### REQUIREMENT:
Rewrite every line in the rows below as a JSON list of strings, one string per line, with blank lines skipped and the pictures left out.

>> Begin DATASET EXTRACT

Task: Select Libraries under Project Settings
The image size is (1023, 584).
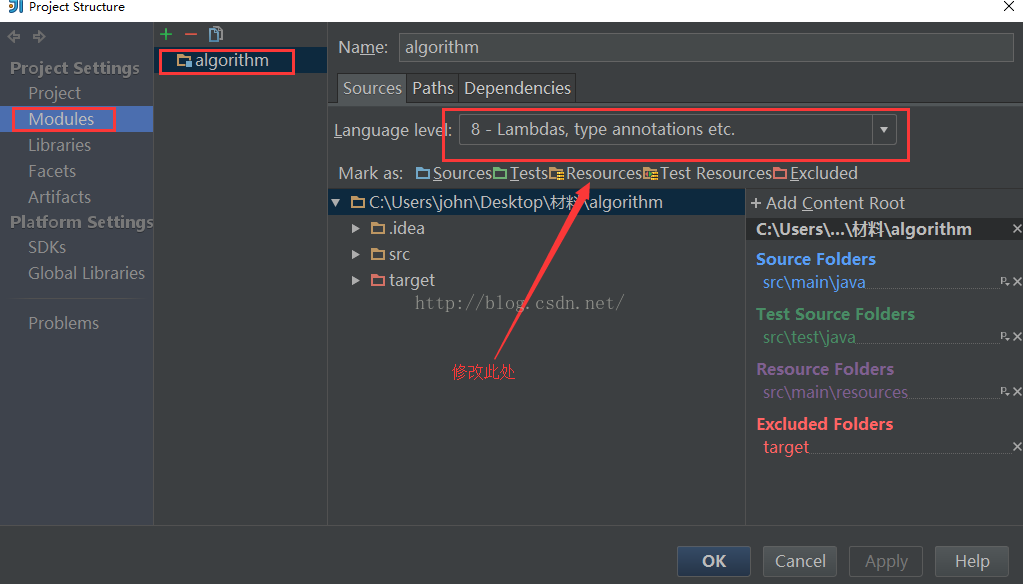Action: click(x=61, y=144)
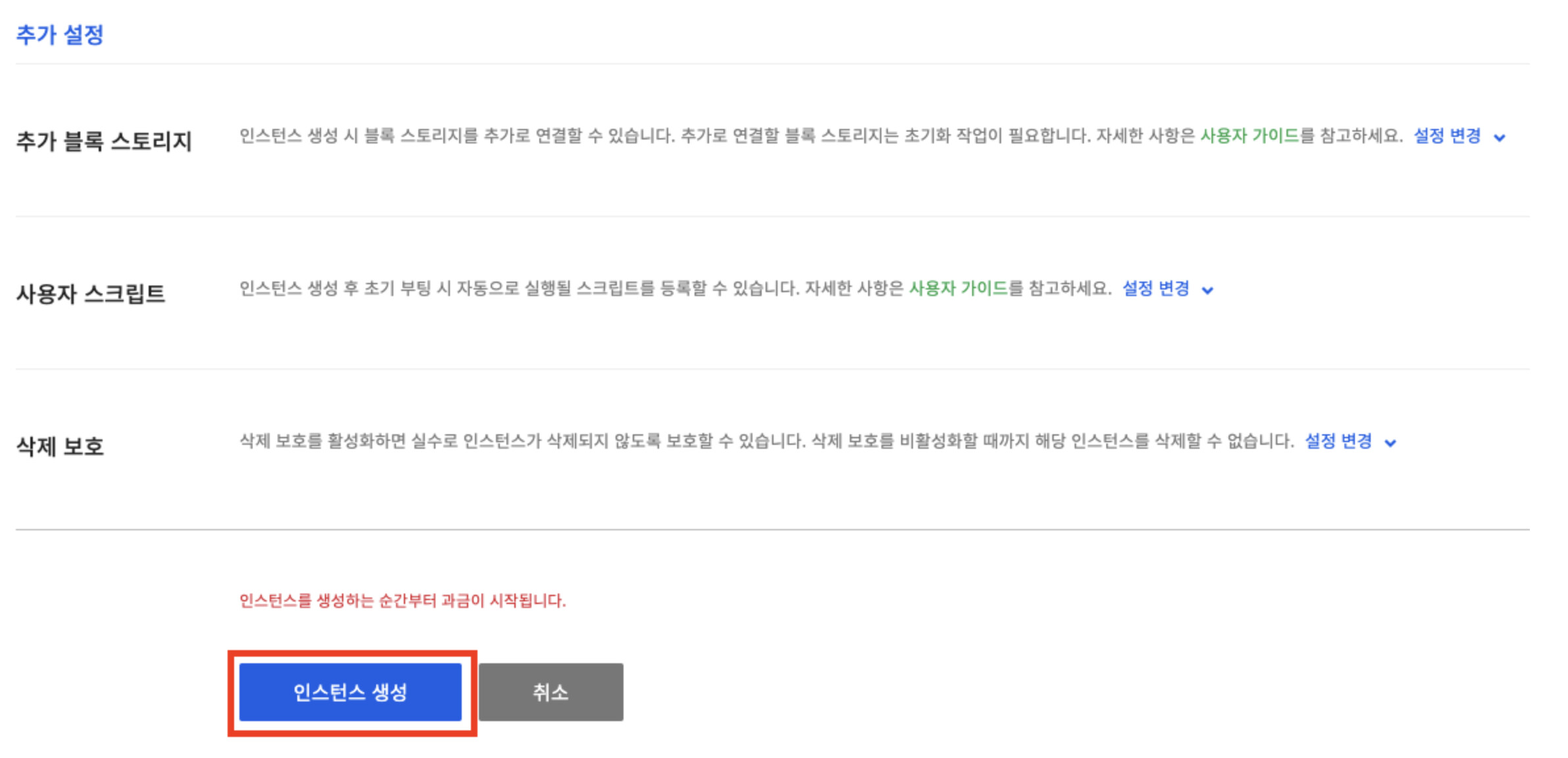Open 설정 변경 for 삭제 보호
Image resolution: width=1568 pixels, height=758 pixels.
point(1338,442)
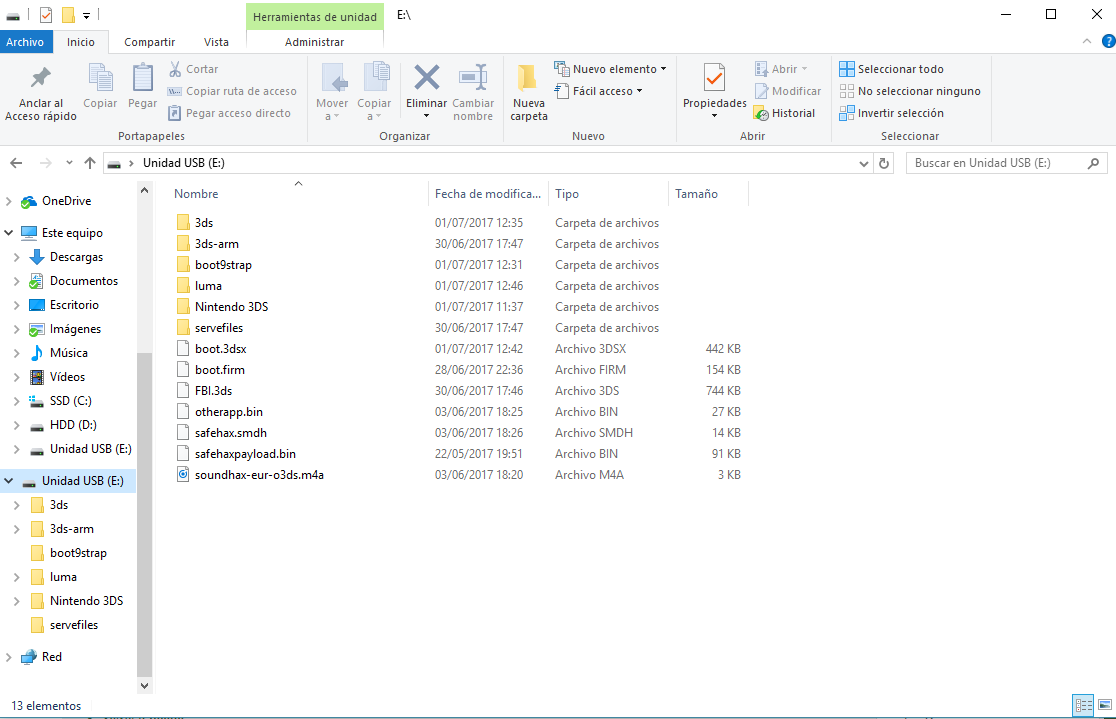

>> End DATASET EXTRACT

### THE REPLY:
[
  "Task: Select Libraries under Project Settings",
  "The image size is (1023, 584).",
  "Action: click(x=61, y=144)",
  "Open 설정 변경 for 삭제 보호",
  "Image resolution: width=1568 pixels, height=758 pixels.",
  "point(1338,442)"
]